Dataset entries:
####################

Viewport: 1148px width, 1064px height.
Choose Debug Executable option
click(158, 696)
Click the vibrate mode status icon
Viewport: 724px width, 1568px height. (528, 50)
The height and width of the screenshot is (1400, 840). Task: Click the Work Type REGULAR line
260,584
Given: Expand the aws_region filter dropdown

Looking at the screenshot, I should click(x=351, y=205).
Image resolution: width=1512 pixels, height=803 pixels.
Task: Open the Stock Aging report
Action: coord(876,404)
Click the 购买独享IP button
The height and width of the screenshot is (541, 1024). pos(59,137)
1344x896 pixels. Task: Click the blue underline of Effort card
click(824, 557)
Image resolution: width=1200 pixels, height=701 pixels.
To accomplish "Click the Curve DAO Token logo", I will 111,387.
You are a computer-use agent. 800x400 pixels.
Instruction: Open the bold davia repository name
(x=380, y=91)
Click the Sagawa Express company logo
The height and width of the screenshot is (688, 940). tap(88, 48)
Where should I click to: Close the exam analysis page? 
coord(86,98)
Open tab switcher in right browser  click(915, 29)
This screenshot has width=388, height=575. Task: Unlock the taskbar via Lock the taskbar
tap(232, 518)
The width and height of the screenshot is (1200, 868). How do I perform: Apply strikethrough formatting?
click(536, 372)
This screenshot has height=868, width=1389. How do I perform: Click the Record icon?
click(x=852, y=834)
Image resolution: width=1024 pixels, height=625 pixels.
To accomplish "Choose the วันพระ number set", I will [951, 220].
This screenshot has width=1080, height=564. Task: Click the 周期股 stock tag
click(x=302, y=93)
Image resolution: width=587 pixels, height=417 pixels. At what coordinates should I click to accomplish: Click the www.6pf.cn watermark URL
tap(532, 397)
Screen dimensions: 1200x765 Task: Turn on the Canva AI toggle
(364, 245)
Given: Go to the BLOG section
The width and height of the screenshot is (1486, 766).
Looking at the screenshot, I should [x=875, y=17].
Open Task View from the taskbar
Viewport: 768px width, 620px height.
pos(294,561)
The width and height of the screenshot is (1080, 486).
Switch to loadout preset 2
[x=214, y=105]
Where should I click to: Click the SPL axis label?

####################

**Assignment**
Print the records above exactly as they appear.

**Final answer**
Viewport: 1148px width, 1064px height.
Choose Debug Executable option
click(158, 696)
Click the vibrate mode status icon
Viewport: 724px width, 1568px height. (528, 50)
The height and width of the screenshot is (1400, 840). Task: Click the Work Type REGULAR line
260,584
Given: Expand the aws_region filter dropdown

Looking at the screenshot, I should click(x=351, y=205).
Image resolution: width=1512 pixels, height=803 pixels.
Task: Open the Stock Aging report
Action: coord(876,404)
Click the 购买独享IP button
The height and width of the screenshot is (541, 1024). pos(59,137)
1344x896 pixels. Task: Click the blue underline of Effort card
click(824, 557)
Image resolution: width=1200 pixels, height=701 pixels.
To accomplish "Click the Curve DAO Token logo", I will 111,387.
You are a computer-use agent. 800x400 pixels.
Instruction: Open the bold davia repository name
(x=380, y=91)
Click the Sagawa Express company logo
The height and width of the screenshot is (688, 940). tap(88, 48)
Where should I click to: Close the exam analysis page? 
coord(86,98)
Open tab switcher in right browser  click(915, 29)
This screenshot has width=388, height=575. Task: Unlock the taskbar via Lock the taskbar
tap(232, 518)
The width and height of the screenshot is (1200, 868). How do I perform: Apply strikethrough formatting?
click(536, 372)
This screenshot has height=868, width=1389. How do I perform: Click the Record icon?
click(x=852, y=834)
Image resolution: width=1024 pixels, height=625 pixels.
To accomplish "Choose the วันพระ number set", I will [951, 220].
This screenshot has width=1080, height=564. Task: Click the 周期股 stock tag
click(x=302, y=93)
Image resolution: width=587 pixels, height=417 pixels. At what coordinates should I click to accomplish: Click the www.6pf.cn watermark URL
tap(532, 397)
Screen dimensions: 1200x765 Task: Turn on the Canva AI toggle
(364, 245)
Given: Go to the BLOG section
The width and height of the screenshot is (1486, 766).
Looking at the screenshot, I should [x=875, y=17].
Open Task View from the taskbar
Viewport: 768px width, 620px height.
pos(294,561)
The width and height of the screenshot is (1080, 486).
Switch to loadout preset 2
[x=214, y=105]
Where should I click to: Click the SPL axis label?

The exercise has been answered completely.